The proposal included delaying spring training by one month, pushing Opening Day from April 1 to April 28 and cutting the season from 162 to 154 games.

“The MLBPA Executive Board and Player leadership reviewed and discussed the owners’ proposal throughout the weekend and today,” the union said in a statement. “The clear-cut result of these deliberations is that Players will not accept MLB’s proposal, will instead continue preparations for an on-time start to the 2021 season, and will accept MLB’s commitment to again direct its Clubs to prepare for an on-time start.”

MLB Network reported that the players opposed the season starting later due to fear of injuries, as players have been gearing up for a camp that would begin Feb. 17.

Players and MLB owners have for decades had a contentious relationship, which in recent years has been heightened by players accusing owners of colluding to keep salaries down.

It reached an inflection point last summer, and another battle is likely on the way a year from now when the collective bargaining agreement expires.

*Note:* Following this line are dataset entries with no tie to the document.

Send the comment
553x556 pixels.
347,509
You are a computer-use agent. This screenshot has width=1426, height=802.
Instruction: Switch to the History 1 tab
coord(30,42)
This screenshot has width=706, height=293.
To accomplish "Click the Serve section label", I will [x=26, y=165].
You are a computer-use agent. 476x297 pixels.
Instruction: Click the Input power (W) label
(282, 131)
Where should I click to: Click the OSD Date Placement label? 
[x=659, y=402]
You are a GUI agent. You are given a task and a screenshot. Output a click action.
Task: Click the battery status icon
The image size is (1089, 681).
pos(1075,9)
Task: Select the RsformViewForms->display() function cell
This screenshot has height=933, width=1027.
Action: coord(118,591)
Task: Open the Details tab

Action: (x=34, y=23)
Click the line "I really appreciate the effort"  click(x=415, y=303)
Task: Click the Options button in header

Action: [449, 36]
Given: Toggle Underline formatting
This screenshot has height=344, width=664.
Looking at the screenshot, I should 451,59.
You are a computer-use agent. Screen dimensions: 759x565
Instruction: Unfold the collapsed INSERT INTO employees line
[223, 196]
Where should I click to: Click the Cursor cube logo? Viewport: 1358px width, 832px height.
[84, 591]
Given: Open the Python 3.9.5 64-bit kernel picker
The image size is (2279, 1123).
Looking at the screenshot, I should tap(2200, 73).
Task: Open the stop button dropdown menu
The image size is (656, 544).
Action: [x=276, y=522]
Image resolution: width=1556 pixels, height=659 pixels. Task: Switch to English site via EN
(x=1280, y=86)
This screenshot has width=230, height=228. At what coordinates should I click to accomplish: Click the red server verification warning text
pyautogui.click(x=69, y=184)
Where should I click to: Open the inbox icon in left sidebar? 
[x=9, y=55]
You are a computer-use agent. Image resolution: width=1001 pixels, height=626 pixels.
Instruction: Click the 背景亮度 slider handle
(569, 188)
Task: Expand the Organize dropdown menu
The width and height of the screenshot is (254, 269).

The owners as part of their proposal for the 2021 season also asked the players to approve an expanded postseason — citing financial losses from last season — in exchange for the implementation of the DH in the National League.

“We do not make this decision lightly,” the union said. “Players know first-hand the efforts that were required to complete the abbreviated 2020 season, and we appreciate that significant challenges lie ahead. We look forward to promptly finalizing enhanced health and safety protocols that will help Players and Clubs meet these challenges.”